Image copyright © by Marcus Trahan

Harold and Maude


Here is the very definition of a cult movie. When it was released neither the reviews nor the box office were very good. But the people who did like the film, loved the film. Its reputation grew over the years and now it has made many lists of the 100 Best Comedies, or best romances, or even best movies of all time. I guess it’s also a great example of movies the world was just not ready for yet, like Bonnie and Clyde or 2001: A Space Odyssey. The idea of a teenager (Bud Cort was 23, but he has never looked much older than a teen) falling in love and going to bed with a 79-year-old woman was repulsive to some people. Probably still is, to some, but I think most of us are a lot more accepting now. Even though the scene of the two of them in bed was about as tame as it could possibly be—if they had been any further apart they would not have both been in her railroad car—it was startling.

Before this and her Oscar-winning performance in Rosemary’s Baby Ruth Gordon was a fairly obscure actress with huge gaps in her career. Those movies really put her on the map. But I didn’t know that she was mostly a writer. She was nominated for Best Screenplay, along with her husband, Garson Kanin, three times!

As for myself, while I really like it I can’t say I’m one of those who goes gaga over it. I found that on a recent viewing I didn’t like Maude quite as much as I did in the past. I applaud her determination to live life to the fullest, and her ability to bring death-obsessed Harold out of his shell. But she also felt that no rules applied to her. I wonder how she made it to age 79, since she seems to have no regard for her own safety or that of others.

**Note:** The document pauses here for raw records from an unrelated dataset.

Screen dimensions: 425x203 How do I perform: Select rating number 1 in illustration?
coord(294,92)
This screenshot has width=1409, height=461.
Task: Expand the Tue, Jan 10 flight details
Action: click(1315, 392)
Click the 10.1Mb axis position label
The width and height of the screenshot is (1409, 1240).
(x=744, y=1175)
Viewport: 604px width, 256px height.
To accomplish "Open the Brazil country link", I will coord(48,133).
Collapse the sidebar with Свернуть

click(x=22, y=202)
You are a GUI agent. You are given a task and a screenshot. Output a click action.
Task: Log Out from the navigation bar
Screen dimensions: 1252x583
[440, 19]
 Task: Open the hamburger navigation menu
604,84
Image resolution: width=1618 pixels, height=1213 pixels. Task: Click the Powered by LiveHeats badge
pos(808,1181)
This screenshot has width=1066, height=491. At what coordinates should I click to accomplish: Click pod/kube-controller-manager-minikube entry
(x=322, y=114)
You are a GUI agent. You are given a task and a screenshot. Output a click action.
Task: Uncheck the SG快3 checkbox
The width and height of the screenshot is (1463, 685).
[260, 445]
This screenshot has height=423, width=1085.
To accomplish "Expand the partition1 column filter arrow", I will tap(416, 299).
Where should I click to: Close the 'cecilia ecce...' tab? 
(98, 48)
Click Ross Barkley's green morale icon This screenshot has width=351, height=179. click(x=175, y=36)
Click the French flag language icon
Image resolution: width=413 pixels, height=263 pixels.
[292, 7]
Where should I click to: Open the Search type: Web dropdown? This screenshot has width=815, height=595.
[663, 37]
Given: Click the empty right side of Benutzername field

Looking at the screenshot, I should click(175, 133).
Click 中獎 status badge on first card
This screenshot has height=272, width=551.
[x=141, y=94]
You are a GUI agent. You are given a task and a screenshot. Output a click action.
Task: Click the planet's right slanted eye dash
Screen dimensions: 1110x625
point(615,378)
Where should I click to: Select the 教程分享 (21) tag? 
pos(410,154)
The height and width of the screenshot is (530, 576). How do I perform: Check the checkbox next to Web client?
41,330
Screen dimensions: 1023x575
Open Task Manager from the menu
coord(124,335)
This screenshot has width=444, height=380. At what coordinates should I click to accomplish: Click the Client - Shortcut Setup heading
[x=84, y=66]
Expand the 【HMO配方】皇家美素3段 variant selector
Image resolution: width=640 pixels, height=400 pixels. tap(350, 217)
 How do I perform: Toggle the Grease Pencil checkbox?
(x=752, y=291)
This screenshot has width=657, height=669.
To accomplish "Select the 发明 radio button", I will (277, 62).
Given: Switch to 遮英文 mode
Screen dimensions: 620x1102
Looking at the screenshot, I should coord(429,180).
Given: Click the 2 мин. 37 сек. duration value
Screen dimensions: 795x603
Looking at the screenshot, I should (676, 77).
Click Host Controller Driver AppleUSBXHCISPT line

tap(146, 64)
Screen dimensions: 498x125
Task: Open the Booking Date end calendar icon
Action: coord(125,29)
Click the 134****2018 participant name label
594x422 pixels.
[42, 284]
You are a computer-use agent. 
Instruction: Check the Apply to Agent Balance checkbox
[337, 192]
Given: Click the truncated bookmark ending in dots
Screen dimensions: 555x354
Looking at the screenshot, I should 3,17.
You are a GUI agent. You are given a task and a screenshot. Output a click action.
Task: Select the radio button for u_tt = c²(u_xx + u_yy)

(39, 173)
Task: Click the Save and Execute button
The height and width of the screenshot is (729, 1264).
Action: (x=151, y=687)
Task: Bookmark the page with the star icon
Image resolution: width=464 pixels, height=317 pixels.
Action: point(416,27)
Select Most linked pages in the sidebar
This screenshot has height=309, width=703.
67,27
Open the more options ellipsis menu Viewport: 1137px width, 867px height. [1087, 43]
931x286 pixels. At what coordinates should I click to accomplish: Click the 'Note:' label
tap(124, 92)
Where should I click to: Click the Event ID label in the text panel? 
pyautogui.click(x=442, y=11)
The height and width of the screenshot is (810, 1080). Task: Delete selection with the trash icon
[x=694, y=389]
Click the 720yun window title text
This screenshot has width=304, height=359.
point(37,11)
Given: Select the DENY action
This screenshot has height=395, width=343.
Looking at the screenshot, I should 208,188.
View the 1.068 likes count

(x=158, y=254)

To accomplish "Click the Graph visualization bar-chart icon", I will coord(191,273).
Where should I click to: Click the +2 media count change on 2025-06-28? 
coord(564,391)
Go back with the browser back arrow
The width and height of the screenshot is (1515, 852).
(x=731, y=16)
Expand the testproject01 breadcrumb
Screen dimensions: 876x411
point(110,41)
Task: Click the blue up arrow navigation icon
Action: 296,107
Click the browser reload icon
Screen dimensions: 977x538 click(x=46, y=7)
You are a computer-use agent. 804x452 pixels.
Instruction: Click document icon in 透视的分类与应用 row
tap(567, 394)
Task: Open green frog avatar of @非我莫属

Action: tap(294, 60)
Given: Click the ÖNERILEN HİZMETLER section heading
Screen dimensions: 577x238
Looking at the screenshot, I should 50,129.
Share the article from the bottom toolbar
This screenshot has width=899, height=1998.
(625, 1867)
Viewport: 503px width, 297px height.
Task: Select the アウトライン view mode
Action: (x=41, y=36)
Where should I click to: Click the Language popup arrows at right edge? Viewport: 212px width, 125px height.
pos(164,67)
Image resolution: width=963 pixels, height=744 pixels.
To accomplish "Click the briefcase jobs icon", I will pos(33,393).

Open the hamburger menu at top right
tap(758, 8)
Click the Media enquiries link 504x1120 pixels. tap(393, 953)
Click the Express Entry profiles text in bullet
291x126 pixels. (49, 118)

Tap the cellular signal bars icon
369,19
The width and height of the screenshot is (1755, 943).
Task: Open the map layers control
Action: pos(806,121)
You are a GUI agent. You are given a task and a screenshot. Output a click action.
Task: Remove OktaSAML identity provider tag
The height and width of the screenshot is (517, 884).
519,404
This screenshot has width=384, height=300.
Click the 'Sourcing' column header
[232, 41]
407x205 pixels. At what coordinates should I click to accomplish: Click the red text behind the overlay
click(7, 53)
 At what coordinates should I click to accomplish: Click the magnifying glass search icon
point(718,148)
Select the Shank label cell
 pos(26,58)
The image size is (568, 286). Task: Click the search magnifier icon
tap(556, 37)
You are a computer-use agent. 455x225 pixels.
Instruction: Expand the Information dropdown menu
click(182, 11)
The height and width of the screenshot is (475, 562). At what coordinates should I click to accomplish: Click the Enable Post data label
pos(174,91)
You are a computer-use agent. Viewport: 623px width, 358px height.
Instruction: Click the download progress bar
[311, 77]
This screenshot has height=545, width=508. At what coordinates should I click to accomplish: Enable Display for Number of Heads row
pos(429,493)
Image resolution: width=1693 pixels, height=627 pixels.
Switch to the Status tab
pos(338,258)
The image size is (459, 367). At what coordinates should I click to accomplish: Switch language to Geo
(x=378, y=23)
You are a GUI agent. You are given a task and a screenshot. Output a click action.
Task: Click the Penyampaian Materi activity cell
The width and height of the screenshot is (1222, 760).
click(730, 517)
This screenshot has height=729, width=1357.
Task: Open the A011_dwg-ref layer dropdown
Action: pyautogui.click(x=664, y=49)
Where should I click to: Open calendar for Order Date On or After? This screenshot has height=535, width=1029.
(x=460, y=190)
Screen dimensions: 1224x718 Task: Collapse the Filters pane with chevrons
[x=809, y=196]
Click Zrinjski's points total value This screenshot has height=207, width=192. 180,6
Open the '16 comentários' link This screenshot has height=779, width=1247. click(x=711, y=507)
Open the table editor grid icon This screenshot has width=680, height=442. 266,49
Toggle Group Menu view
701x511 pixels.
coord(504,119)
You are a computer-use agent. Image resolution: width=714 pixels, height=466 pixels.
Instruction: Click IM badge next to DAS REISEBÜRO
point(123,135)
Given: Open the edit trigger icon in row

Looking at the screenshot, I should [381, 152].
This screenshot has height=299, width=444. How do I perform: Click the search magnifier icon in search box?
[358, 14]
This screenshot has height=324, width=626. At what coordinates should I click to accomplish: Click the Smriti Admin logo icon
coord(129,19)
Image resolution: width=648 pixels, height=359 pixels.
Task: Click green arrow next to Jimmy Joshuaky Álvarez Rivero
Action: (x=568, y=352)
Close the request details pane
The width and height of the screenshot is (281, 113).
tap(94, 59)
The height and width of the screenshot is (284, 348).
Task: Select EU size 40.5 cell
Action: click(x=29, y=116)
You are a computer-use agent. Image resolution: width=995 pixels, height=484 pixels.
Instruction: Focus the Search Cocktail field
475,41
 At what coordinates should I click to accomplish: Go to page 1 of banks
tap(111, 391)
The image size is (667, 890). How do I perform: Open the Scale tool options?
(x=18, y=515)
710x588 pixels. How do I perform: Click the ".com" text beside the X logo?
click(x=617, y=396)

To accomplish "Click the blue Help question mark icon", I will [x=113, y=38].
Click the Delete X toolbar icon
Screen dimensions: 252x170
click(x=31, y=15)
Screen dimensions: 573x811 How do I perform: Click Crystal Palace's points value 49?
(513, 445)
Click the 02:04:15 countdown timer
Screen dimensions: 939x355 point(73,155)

I liked Harold quite a lot, though. His phony suicides were hilarious. And Vivian Pickles was the perfect overbearing mother. I really enjoyed the Bay Area settings, places I knew and loved when this film was made, like the Sutro Baths ruins, and the anarchic junk sculptures that used to exist on the Berkeley salt flats. And Harold had what was one of the coolest cars ever built: A Jaguar XK-E squared off in the back to look like a hearse. Too bad it was destroyed. It ought to be in a place like the Peterson Museum in Los Angeles.